### [PROBLEM STATEMENT]
Word for word, repeat each entry that follows.

### [Stored items]
▼▼▼

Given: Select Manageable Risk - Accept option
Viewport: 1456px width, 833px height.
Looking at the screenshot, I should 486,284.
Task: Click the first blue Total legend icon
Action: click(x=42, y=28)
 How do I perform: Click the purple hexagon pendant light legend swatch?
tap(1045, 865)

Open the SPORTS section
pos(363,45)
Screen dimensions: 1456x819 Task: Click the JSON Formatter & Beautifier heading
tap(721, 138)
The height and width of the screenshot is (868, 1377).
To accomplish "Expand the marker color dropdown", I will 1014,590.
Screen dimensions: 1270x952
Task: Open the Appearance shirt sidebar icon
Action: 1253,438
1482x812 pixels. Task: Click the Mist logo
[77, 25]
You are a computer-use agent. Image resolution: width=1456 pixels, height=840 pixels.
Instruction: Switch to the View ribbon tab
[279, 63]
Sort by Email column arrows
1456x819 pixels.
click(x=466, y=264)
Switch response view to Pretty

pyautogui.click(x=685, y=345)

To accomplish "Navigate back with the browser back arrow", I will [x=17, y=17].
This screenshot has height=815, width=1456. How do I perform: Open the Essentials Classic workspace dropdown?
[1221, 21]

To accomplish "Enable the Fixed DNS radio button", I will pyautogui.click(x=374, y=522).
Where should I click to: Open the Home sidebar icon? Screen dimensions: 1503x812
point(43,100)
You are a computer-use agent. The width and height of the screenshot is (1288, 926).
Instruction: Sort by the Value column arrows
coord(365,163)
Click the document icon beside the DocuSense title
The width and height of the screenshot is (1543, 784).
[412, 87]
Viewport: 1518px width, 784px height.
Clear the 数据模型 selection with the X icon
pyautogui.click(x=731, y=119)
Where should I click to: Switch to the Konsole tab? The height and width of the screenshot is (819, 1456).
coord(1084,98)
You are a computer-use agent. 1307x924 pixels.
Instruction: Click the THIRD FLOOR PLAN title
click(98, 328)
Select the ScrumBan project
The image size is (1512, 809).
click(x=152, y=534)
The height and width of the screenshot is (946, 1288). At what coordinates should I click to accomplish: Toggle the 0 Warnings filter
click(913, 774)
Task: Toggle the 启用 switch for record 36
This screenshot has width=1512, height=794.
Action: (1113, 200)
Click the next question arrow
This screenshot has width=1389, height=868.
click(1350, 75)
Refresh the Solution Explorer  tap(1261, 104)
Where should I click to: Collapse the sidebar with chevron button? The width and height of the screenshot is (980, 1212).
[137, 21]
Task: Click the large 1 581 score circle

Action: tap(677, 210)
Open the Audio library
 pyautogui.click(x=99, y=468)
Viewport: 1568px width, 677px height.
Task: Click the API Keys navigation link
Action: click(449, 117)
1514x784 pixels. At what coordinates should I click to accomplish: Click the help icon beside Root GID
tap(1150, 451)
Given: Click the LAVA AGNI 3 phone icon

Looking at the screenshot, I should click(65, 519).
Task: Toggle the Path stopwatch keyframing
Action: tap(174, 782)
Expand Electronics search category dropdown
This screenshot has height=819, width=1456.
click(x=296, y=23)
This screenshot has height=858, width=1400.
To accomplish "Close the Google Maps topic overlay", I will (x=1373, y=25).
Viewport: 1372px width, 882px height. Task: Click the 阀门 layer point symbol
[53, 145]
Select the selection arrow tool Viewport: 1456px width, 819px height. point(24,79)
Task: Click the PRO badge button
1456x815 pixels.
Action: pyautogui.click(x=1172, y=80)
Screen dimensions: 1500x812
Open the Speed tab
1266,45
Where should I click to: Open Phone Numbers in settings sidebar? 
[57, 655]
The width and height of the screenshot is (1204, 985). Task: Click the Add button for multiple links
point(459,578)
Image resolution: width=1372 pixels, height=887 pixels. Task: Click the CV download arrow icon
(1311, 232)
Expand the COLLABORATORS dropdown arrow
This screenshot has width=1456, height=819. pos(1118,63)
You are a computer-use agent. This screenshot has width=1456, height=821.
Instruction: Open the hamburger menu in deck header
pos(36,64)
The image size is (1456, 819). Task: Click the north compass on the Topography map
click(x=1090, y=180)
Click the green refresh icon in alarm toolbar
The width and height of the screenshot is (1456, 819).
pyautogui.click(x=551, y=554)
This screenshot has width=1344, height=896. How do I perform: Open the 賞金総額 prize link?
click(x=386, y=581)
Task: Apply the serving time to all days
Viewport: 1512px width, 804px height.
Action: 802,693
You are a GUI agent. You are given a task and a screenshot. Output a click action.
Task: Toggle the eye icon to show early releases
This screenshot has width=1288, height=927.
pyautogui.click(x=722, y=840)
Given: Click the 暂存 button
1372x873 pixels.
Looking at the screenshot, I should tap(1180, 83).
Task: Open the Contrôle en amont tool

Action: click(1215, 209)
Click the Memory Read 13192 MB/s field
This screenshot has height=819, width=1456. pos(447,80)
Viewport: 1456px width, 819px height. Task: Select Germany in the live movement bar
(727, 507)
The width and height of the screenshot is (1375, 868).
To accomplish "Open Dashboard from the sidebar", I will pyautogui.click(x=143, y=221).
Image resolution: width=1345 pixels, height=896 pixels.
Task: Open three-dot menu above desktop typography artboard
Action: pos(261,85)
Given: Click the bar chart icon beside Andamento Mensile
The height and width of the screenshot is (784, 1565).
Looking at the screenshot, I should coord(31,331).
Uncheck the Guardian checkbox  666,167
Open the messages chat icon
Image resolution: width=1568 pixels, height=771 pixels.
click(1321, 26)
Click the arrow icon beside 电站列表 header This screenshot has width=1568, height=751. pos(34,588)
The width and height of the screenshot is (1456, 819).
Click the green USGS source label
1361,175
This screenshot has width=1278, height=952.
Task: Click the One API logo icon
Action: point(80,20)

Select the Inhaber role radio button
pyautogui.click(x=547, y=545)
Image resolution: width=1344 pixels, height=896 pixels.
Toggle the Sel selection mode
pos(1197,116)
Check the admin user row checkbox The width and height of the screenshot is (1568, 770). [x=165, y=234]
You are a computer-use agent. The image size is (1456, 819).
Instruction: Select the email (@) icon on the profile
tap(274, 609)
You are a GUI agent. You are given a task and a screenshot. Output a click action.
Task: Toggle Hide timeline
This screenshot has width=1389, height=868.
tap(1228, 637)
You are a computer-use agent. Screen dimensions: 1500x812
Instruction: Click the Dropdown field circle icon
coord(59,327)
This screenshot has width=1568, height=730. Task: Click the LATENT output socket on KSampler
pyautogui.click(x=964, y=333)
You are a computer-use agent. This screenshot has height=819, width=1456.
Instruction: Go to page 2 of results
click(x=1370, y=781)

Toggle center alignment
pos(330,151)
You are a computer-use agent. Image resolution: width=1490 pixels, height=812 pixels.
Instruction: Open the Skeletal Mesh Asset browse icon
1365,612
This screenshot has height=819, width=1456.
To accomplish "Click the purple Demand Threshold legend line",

▲▲▲

### [TASK ANSWER]
Given: Select Manageable Risk - Accept option
Viewport: 1456px width, 833px height.
Looking at the screenshot, I should 486,284.
Task: Click the first blue Total legend icon
Action: click(x=42, y=28)
 How do I perform: Click the purple hexagon pendant light legend swatch?
tap(1045, 865)

Open the SPORTS section
pos(363,45)
Screen dimensions: 1456x819 Task: Click the JSON Formatter & Beautifier heading
tap(721, 138)
The height and width of the screenshot is (868, 1377).
To accomplish "Expand the marker color dropdown", I will 1014,590.
Screen dimensions: 1270x952
Task: Open the Appearance shirt sidebar icon
Action: 1253,438
1482x812 pixels. Task: Click the Mist logo
[77, 25]
You are a computer-use agent. Image resolution: width=1456 pixels, height=840 pixels.
Instruction: Switch to the View ribbon tab
[279, 63]
Sort by Email column arrows
1456x819 pixels.
click(x=466, y=264)
Switch response view to Pretty

pyautogui.click(x=685, y=345)

To accomplish "Navigate back with the browser back arrow", I will [x=17, y=17].
This screenshot has height=815, width=1456. How do I perform: Open the Essentials Classic workspace dropdown?
[1221, 21]

To accomplish "Enable the Fixed DNS radio button", I will pyautogui.click(x=374, y=522).
Where should I click to: Open the Home sidebar icon? Screen dimensions: 1503x812
point(43,100)
You are a computer-use agent. The width and height of the screenshot is (1288, 926).
Instruction: Sort by the Value column arrows
coord(365,163)
Click the document icon beside the DocuSense title
The width and height of the screenshot is (1543, 784).
[412, 87]
Viewport: 1518px width, 784px height.
Clear the 数据模型 selection with the X icon
pyautogui.click(x=731, y=119)
Where should I click to: Switch to the Konsole tab? The height and width of the screenshot is (819, 1456).
coord(1084,98)
You are a computer-use agent. 1307x924 pixels.
Instruction: Click the THIRD FLOOR PLAN title
click(98, 328)
Select the ScrumBan project
The image size is (1512, 809).
click(x=152, y=534)
The height and width of the screenshot is (946, 1288). At what coordinates should I click to accomplish: Toggle the 0 Warnings filter
click(913, 774)
Task: Toggle the 启用 switch for record 36
This screenshot has width=1512, height=794.
Action: (1113, 200)
Click the next question arrow
This screenshot has width=1389, height=868.
click(1350, 75)
Refresh the Solution Explorer  tap(1261, 104)
Where should I click to: Collapse the sidebar with chevron button? The width and height of the screenshot is (980, 1212).
[137, 21]
Task: Click the large 1 581 score circle

Action: tap(677, 210)
Open the Audio library
 pyautogui.click(x=99, y=468)
Viewport: 1568px width, 677px height.
Task: Click the API Keys navigation link
Action: click(449, 117)
1514x784 pixels. At what coordinates should I click to accomplish: Click the help icon beside Root GID
tap(1150, 451)
Given: Click the LAVA AGNI 3 phone icon

Looking at the screenshot, I should click(65, 519).
Task: Toggle the Path stopwatch keyframing
Action: tap(174, 782)
Expand Electronics search category dropdown
This screenshot has height=819, width=1456.
click(x=296, y=23)
This screenshot has height=858, width=1400.
To accomplish "Close the Google Maps topic overlay", I will (x=1373, y=25).
Viewport: 1372px width, 882px height. Task: Click the 阀门 layer point symbol
[53, 145]
Select the selection arrow tool Viewport: 1456px width, 819px height. point(24,79)
Task: Click the PRO badge button
1456x815 pixels.
Action: pyautogui.click(x=1172, y=80)
Screen dimensions: 1500x812
Open the Speed tab
1266,45
Where should I click to: Open Phone Numbers in settings sidebar? 
[57, 655]
The width and height of the screenshot is (1204, 985). Task: Click the Add button for multiple links
point(459,578)
Image resolution: width=1372 pixels, height=887 pixels. Task: Click the CV download arrow icon
(1311, 232)
Expand the COLLABORATORS dropdown arrow
This screenshot has width=1456, height=819. pos(1118,63)
You are a computer-use agent. This screenshot has width=1456, height=821.
Instruction: Open the hamburger menu in deck header
pos(36,64)
The image size is (1456, 819). Task: Click the north compass on the Topography map
click(x=1090, y=180)
Click the green refresh icon in alarm toolbar
The width and height of the screenshot is (1456, 819).
pyautogui.click(x=551, y=554)
This screenshot has width=1344, height=896. How do I perform: Open the 賞金総額 prize link?
click(x=386, y=581)
Task: Apply the serving time to all days
Viewport: 1512px width, 804px height.
Action: 802,693
You are a GUI agent. You are given a task and a screenshot. Output a click action.
Task: Toggle the eye icon to show early releases
This screenshot has width=1288, height=927.
pyautogui.click(x=722, y=840)
Given: Click the 暂存 button
1372x873 pixels.
Looking at the screenshot, I should tap(1180, 83).
Task: Open the Contrôle en amont tool

Action: click(1215, 209)
Click the Memory Read 13192 MB/s field
This screenshot has height=819, width=1456. pos(447,80)
Viewport: 1456px width, 819px height. Task: Select Germany in the live movement bar
(727, 507)
The width and height of the screenshot is (1375, 868).
To accomplish "Open Dashboard from the sidebar", I will pyautogui.click(x=143, y=221).
Image resolution: width=1345 pixels, height=896 pixels.
Task: Open three-dot menu above desktop typography artboard
Action: pos(261,85)
Given: Click the bar chart icon beside Andamento Mensile
The height and width of the screenshot is (784, 1565).
Looking at the screenshot, I should coord(31,331).
Uncheck the Guardian checkbox  666,167
Open the messages chat icon
Image resolution: width=1568 pixels, height=771 pixels.
click(1321, 26)
Click the arrow icon beside 电站列表 header This screenshot has width=1568, height=751. pos(34,588)
The width and height of the screenshot is (1456, 819).
Click the green USGS source label
1361,175
This screenshot has width=1278, height=952.
Task: Click the One API logo icon
Action: point(80,20)

Select the Inhaber role radio button
pyautogui.click(x=547, y=545)
Image resolution: width=1344 pixels, height=896 pixels.
Toggle the Sel selection mode
pos(1197,116)
Check the admin user row checkbox The width and height of the screenshot is (1568, 770). [x=165, y=234]
You are a computer-use agent. The image size is (1456, 819).
Instruction: Select the email (@) icon on the profile
tap(274, 609)
You are a GUI agent. You are given a task and a screenshot. Output a click action.
Task: Toggle Hide timeline
This screenshot has width=1389, height=868.
tap(1228, 637)
You are a computer-use agent. Screen dimensions: 1500x812
Instruction: Click the Dropdown field circle icon
coord(59,327)
This screenshot has width=1568, height=730. Task: Click the LATENT output socket on KSampler
pyautogui.click(x=964, y=333)
You are a computer-use agent. This screenshot has height=819, width=1456.
Instruction: Go to page 2 of results
click(x=1370, y=781)

Toggle center alignment
pos(330,151)
You are a computer-use agent. Image resolution: width=1490 pixels, height=812 pixels.
Instruction: Open the Skeletal Mesh Asset browse icon
1365,612
This screenshot has height=819, width=1456.
To accomplish "Click the purple Demand Threshold legend line",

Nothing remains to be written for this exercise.